6 George Mallory Magdalene College, Cambridge, studied History and stayed in Cambridge for a year writing Boswell the Biographer (1912). In 1923, he took a job as lecturer with the Cambridge University Extramural Studies Department. He was given temporary leave so that he could join the 1924 Everest attempt.
8 James Cook There is also a monument to Cook in the church of St Andrew the Great, St Andrew’s Street, Cambridge, where his sons Hugh, a student at Christ’s College, and James were buried. Cook’s widow Elizabeth was also buried in the church and in her will left money for the memorial’s upkeep.
11 Robert Falcon Scott The Scott Polar Institute was founded as a memorial.
17 Edward Wilson Gonville and Caius College He took a copy of Scouting for Boys on the voyage to Antarctica.
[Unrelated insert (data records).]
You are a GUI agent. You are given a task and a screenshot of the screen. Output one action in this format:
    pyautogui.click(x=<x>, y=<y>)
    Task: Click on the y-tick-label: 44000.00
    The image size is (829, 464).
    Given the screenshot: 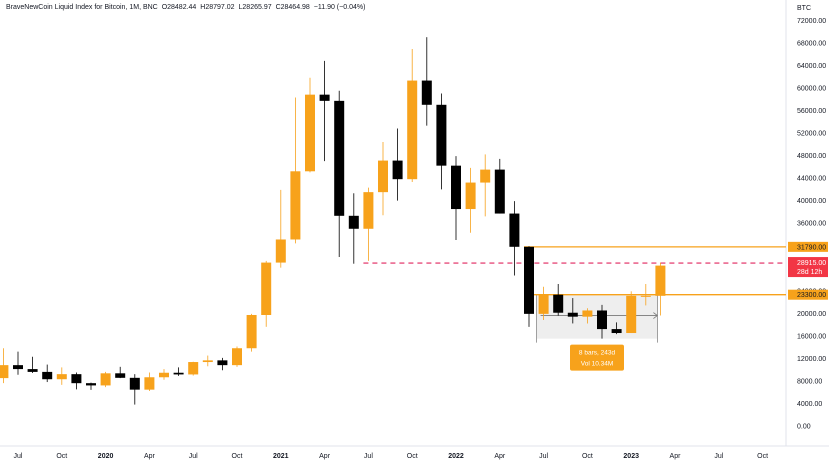 What is the action you would take?
    pyautogui.click(x=812, y=180)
This is now held by the Scout Heritage collection.
7 Walter Raleigh The piece in ‘Senior Scout Patrol Names’ Pt II was written by the Rover Scout Leader of the Cambridge University Crew, John Parry PhD.
Many of these names have fallen from the collective memory. That they were not always so is evidenced by the Arctic weather clothing named after Wilfred.
Of the two new names selected by the 60th Cambridge (Leys School), Dr Somerville, Everest climber went to Gonville and Caius; Ernest Shackleton has no such associations but a replica of the James Caird sits outside the Scott Polar Institute.
Venture Scout Units
Sir John Cockcroft Venture Scout Unit opened 1967/8 The new Venture Scout Unit gained permission from Sir John’s widow to use the name and met with her several times a year to report on the events of the unit. They designed a scarf with a representation of a hydrogen atom ont he back.
Sir John Douglas Cockcroft, OM, KCB, CBE, FRS was a British physicist who shared the Nobel Prize in Physics in 1951 for the first artificial splitting the atomic nucleus with Ernest Walton, and was instrumental in the development of nuclear power. A student at St John’s College and later worked at Cavendish Laboratories under Rutherford. He was the first Master of Churchill College. Died 18th September 1967 Cambridge.
No other Cambridge Venture Scout Unit took the name of a person. In Granta (South Cambridgeshire) Bodica was used. A queen of the British Celtic Iceni tribe who led an uprising against the occupying forces of the Roman Empire in AD 60 or 61 she died shortly after its failure. This spelling is one of many used.
Explorer Scout Units
Flamsteed Explorer Unit. This is the only Explorer Scout Unit in Cambridge using a name associated with Cambridge. John Flamsteed was at Jesus College Cambridge and the first Astronomer Royal.